Toxicokinetics of Protein-bound Uremic Toxins in ESRD Patients

Launched by SHANGHAI NINTH PEOPLE'S HOSPITAL AFFILIATED TO SHANGHAI JIAO TONG UNIVERSITY · Mar 2, 2023

Keywords

ClinConnect Summary

This clinical trial is investigating how certain harmful substances, known as protein-bound uremic toxins (PBUTs), behave in patients undergoing regular kidney dialysis. Specifically, the study focuses on a toxin called indoxyl sulfate (IS), which comes from the breakdown of proteins in our diet. Researchers want to understand how IS levels change during different types of dialysis treatments and develop a model to predict how effectively dialysis can remove this toxin from the blood.

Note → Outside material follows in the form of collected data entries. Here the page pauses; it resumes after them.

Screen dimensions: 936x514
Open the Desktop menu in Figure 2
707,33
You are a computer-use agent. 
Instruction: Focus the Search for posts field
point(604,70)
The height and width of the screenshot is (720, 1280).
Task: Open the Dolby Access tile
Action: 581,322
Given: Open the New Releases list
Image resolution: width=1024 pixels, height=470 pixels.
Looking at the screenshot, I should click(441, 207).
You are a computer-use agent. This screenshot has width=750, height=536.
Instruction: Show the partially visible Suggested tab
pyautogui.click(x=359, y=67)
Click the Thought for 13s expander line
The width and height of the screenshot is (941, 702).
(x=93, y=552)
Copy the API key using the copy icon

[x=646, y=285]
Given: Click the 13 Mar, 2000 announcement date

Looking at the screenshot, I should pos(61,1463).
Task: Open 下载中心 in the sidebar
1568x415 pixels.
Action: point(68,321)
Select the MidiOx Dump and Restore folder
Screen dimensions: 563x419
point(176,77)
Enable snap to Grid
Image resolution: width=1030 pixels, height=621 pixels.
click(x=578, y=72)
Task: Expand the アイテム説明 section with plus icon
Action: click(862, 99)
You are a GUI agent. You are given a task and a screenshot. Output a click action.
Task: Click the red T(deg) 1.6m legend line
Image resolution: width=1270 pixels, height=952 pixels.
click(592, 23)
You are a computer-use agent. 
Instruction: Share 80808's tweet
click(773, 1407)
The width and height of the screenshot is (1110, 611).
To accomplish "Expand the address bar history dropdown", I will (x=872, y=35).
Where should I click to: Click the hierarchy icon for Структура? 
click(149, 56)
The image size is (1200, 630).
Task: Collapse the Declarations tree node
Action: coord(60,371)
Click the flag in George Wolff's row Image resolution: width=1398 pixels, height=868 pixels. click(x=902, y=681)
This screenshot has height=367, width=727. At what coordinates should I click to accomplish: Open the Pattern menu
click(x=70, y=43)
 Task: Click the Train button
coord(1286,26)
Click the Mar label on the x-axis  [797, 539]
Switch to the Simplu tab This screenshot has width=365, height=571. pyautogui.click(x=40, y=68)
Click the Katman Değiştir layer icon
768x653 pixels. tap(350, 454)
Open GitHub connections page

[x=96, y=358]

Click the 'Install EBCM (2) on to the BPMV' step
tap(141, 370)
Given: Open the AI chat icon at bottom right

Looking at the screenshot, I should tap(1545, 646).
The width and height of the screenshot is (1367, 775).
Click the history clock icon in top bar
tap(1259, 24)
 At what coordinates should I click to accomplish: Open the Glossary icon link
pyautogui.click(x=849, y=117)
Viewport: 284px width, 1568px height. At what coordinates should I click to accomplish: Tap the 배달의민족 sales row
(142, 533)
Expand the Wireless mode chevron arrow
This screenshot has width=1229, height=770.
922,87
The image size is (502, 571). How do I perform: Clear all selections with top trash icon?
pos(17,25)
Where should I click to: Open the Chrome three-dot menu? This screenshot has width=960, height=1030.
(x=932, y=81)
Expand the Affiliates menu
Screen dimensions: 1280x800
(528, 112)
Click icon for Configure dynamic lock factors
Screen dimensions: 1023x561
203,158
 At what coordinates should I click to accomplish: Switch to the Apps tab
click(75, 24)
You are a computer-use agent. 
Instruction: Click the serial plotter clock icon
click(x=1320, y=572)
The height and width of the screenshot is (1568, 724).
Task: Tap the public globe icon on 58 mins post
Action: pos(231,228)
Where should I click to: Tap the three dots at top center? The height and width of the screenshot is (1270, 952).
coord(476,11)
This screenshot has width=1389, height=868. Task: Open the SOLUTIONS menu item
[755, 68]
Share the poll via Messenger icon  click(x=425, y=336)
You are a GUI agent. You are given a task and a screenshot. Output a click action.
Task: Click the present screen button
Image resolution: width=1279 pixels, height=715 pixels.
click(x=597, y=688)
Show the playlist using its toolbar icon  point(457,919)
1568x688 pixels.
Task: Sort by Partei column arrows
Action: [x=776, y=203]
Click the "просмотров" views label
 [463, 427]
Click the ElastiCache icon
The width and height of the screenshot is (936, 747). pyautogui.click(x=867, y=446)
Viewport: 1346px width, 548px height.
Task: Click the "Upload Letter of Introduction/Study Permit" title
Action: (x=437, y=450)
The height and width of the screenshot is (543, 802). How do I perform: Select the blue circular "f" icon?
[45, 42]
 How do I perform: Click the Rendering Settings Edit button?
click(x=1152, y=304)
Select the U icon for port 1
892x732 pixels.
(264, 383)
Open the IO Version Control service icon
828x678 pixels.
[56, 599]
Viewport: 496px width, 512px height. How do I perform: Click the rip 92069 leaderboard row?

To participate in this trial, individuals must be between 18 and 85 years old and have been receiving maintenance hemodialysis for at least three months. Participants should be in generally good health, able to communicate about their condition, and maintain a steady diet. They will provide blood, urine, and dialysis fluid samples to help researchers learn more about IS clearance during treatment. It's important to note that people with certain severe health conditions or infections, or those who are pregnant, are not eligible to join the study. Overall, this research aims to improve the understanding of how dialysis works to remove harmful substances from the body, which could lead to better treatment strategies for kidney disease patients.

Gender

ALL

Eligibility criteria

• Inclusion Criteria:
• • 1. Patients with maintenance hemodialysis were less than 85 years old and more than 18 years old, both male and female;
• • 2. Regular hemodialysis for more than 3 months, using arteriovenous fistula hemodialysis;
• • 3. Receiving high-throughput dialysis, HDF, and HP according to the conventional treatment regimen;
• • 4. Adequate dialysis (Kt/V\>1.2 within one month);
• • 5. Keep your diet steady. Generally in good condition, have self-awareness, have a good understanding of their own illness and physical condition, and can communicate well with others;
• • 6. Understand and sign the informed consent
• Exclusion Criteria:
• • 1. Patients with systemic or local severe infection;
• • 2. Patients with severe anemia: Hb\<60g/L;
• • 3. Patients with hypoproteinemia: Alb\<30g/L;
• • 4. Patients with insufficient daily protein intake: nPCR\>1.0g/kg/d;
• • 5. Patients with malignant tumors;
• • 6. Patients with severe cardiovascular and cerebrovascular diseases, such as unstable angina pectoris, malignant hypertension, persistent atrial fibrillation, abnormal Q-wave of electrocardiogram, or patients with acute myocardial infarction, stroke, or coronary stent implantation within 3 months;
• • 7. Patients with severe hematopoietic system diseases, such as aplastic anemia, globin aplastic anemia, thrombocytopenic purpura, etc.;
• • 8. Patients with severe digestive diseases, such as dysphagia, liver insufficiency, active gastrointestinal bleeding, intestinal obstruction, intestinal perforation, or previous subtotal gastrectomy, and other diseases that may affect digestion and absorption;
• • 9. Pregnant women;
• • 10. Participating in other clinical trials within one month or currently;
• • 11. Researchers consider it inappropriate.